Aghast over the spike in drug abuse, Punjab Governor Banwarilal Purohit has slammed Chief Minister Bhagwant Mann for “breaking down the law and order situation in Punjab” and asked him to “immediately send him a report on the action taken by him against the rampant drug trade”.
In a letter to Mann on August 25, Purohit said he had received reports from various agencies regarding the easy availability and abuse of drugs in Punjab.
“It is common knowledge that they are available in chemist shops. A new trend is observed that they are being sold in government-controlled liquor vends.
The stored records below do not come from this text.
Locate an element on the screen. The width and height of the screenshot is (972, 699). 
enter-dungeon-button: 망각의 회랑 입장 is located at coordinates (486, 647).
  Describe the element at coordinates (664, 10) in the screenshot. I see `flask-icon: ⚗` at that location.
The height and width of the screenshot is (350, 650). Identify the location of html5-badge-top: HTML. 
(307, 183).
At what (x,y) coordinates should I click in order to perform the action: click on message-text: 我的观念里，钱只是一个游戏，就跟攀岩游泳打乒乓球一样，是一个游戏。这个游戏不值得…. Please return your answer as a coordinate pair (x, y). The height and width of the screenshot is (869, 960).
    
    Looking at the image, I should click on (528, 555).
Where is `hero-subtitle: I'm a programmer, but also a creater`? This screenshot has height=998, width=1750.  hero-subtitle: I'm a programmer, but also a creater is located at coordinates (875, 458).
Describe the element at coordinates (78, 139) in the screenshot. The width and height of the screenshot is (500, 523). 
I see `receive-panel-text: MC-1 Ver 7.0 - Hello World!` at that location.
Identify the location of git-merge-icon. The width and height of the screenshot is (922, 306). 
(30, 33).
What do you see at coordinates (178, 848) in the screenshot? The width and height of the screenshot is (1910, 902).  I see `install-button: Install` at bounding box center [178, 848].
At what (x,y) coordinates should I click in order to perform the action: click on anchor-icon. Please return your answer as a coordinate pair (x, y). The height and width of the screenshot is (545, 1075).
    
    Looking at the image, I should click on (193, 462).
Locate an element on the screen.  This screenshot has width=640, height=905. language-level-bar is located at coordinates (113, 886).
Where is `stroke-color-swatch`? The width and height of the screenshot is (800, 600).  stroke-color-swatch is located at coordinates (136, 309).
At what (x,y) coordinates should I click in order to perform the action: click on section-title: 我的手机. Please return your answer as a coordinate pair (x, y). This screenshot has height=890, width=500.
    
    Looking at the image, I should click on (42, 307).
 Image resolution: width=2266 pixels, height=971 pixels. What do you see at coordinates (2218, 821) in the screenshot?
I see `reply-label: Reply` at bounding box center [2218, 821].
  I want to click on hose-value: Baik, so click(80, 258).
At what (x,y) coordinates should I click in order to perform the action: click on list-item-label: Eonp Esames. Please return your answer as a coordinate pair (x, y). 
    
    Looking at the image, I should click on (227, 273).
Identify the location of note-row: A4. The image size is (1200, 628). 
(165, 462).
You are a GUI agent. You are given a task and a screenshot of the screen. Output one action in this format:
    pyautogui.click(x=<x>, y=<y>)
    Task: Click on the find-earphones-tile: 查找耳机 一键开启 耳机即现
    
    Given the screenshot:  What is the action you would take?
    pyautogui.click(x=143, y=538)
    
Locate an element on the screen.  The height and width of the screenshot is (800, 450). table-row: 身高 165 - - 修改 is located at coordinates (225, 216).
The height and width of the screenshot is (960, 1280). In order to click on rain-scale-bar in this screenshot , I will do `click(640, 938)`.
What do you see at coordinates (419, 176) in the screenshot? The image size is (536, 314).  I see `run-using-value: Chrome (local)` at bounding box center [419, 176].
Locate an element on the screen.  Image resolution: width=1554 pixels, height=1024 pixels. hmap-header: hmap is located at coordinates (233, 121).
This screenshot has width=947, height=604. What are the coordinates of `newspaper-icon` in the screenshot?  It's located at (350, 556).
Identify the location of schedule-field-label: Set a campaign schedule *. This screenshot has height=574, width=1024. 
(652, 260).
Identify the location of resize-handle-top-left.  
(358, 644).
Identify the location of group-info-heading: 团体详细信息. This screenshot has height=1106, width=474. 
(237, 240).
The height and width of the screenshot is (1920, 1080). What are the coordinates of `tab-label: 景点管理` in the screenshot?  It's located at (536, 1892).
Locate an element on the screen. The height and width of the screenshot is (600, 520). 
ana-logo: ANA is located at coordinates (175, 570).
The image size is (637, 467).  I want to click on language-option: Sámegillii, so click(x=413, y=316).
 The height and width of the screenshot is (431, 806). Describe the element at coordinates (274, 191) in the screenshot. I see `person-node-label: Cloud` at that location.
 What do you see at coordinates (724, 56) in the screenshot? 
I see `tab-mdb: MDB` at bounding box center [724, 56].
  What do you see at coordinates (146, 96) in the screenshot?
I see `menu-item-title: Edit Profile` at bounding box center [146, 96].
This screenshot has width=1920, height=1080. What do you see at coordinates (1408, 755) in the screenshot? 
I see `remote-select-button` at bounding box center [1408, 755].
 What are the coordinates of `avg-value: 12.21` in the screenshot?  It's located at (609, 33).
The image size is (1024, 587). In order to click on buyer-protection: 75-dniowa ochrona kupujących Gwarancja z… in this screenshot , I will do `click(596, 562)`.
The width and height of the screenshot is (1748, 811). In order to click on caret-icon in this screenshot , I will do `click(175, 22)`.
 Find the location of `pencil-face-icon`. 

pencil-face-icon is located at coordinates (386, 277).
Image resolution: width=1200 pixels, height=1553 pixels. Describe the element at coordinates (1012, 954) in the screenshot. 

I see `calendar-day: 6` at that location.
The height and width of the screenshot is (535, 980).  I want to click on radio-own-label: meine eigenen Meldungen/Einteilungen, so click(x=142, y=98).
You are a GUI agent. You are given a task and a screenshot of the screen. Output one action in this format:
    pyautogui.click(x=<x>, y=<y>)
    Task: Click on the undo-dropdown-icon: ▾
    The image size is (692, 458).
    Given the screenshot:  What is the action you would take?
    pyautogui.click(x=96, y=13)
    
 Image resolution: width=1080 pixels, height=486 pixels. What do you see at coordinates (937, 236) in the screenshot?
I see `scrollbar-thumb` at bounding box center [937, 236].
The Narcotics Control Bureau recently sealed 66 liquor vends in Ludhiana which were selling drugs,” he said.
Quoting a recent report of the Parliamentary Standing Committee, the Governor said one in five people in Punjab is exposed or addicted to drugs.
“These facts point out to the breaking down of the law and order system in Punjab so much so that now villagers have started protesting on streets in large numbers and decided to set up their own village defence committees to protect themselves from drugs,” he added.
Punjab Director General of Police (DGP) Gaurav Yadav last month convened a meeting with 44 village-level defence committees (VLDCs) in Pathankot to devise a strategy to dismantle the drug supply network and curb drug smuggling.
VLDCs, which act as the 'eyes and ears' of the security forces, play a vital role in getting real-time information leading to disruption of the drug networks.
The 44 VLDCs of Pathankot have taken a resolute stand against drug-related issues and declared their villages “drug-free zones”.
Representatives of VLDCs have vowed to work with the police to eradicate the drug menace from their communities.
As a symbol of empowerment and recognition, DGP Yadav has bestowed VLDCs with new identification cards and unique jackets to facilitate their identification and collaboration with law enforcement.